There is a distinctly
Puerto Rican omelet with onions and Vienna sausages that remains a favorite comfort food
to this day. One of my first adventures in the kitchen was making cheese omelets. And once I set out on my own, I freestyled with herbs and vegetables, diced ham and tiny shrimp, and then I set to learn the breakfast secrets of my neighbors in Brooklyn.

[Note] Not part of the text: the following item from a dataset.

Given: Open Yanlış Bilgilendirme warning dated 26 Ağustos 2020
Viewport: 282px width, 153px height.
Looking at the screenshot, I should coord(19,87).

Certainly, anyone who has found
themselves in financial straits knows that eggs-for-dinner is one of the best
things to come out of peasant cuisine from around the world! It is also handy to know a
few egg dishes when you work long and strange hours and have no desire to spend
your free time standing over a hot stove.
One of the things I
perfected was taking the simple tortilla
de papatas (the world famous Spanish potato omelet) and tweaking it into a meal. I use
leftover Spanish potatoes—potato slices cooked with sautéed onions and garlic from
an old recipe from some monastery, if I remember correctly. It's really a bastardization of a Cuban omelet.
I remember checking off
this photo grid of popular tortillas served in Madrid and pairing them to
different wines during our brunch days. Each tortilla had
its own personality, some more robust than others, some more fragrant, others
delicate and others just badass!
There are places in Spain (from small delis to bars) that serve nothing but omelets (swoon!)
The most memorable
entries included tortilla de mariscos
(with seafood, including mussels, shrimp, and cuttlefish), tortilla de sardinas (with sardine filets laid over the eggs as
they cook), tortilla de atún (with
either fresh or canned tuna), tortilla de
hígado de pollo (with coarsely chopped chicken livers), and tortilla catalana (made with a spicy
Butifarra sausage and cannellini beans).
Whether you chose to have your omelet with a salad, with pan y tomate (brushing
off a tomato’s juices over slices of bread), under gravy or over a grain or
pasta, all of these Spanish omelets are delicious. And for the flexitarians
options run from wild mushrooms, to asparagus, spinach and garlic, roasted
tubers, and mixed herbs; and depending on your rules about dairy, an
international array of melty cheeses to enchant the palate.
Of course, every culture has
its own version of an omelet
and you can open your horizons by cooking beyond borders.